Personal information
- Born: 13 September 1993 (age 32) Kraków, Poland
- Home town: Charlotte, North Carolina, U.S.

Sport
- Sport: Canoeing

Medal record
Representing United States
World Championships
| Bronze medal – third place | 2015 London | K1 |
Pan American Games
| Gold medal – first place | 2015 Toronto | K1 |
U23 World Championships
| Gold medal – first place | 2014 Penrith | K1 |

= Michal Smolen =

Polish-American slalom canoeist (born 1993)

Michal Smolen (born Michał Smoleń, September 13, 1993) is a Polish-American slalom canoeist who has competed at the international level since 2008 for the United States.

He won a bronze medal in the K1 event at the 2015 ICF Canoe Slalom World Championships in London.
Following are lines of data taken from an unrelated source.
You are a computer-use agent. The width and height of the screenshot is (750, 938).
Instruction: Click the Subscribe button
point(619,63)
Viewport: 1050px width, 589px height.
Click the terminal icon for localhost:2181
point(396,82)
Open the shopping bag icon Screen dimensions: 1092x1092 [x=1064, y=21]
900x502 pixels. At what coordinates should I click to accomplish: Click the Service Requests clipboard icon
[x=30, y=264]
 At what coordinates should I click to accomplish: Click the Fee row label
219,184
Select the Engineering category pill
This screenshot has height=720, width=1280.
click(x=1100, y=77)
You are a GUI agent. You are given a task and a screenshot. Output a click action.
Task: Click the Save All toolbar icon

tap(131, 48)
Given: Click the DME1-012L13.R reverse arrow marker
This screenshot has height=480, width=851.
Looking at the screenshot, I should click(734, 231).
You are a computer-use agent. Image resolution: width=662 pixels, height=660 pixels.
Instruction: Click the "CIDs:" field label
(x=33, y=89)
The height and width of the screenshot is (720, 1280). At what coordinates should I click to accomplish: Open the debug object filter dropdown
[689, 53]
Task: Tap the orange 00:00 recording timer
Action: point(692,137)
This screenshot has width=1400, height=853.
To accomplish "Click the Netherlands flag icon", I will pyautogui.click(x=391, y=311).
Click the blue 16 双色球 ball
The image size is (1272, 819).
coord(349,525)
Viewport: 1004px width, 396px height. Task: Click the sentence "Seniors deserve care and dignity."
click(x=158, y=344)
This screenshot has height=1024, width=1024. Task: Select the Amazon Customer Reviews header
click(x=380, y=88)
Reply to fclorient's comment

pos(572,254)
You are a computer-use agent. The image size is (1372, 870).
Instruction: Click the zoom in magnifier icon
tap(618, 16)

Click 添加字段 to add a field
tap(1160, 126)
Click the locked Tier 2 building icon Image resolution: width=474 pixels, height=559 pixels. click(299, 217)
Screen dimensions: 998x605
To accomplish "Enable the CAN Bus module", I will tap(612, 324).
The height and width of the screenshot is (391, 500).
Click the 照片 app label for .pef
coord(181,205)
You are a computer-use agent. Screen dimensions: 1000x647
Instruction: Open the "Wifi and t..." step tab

Smolen participated at two Olympic Games. He finished 12th in the K1 event at the 2016 Summer Olympics in Rio de Janeiro. He qualified to represent the United States again at the delayed 2020 Summer Olympics in Tokyo, where he finished 5th in the K1 event.

Smolen's first major victory came at the 2014 Under 23 World Championship in Penrith where he won gold in the K1 event.

His father Rafał represented Poland in canoe slalom and his mother Agnieszka was a Polish national team handball player.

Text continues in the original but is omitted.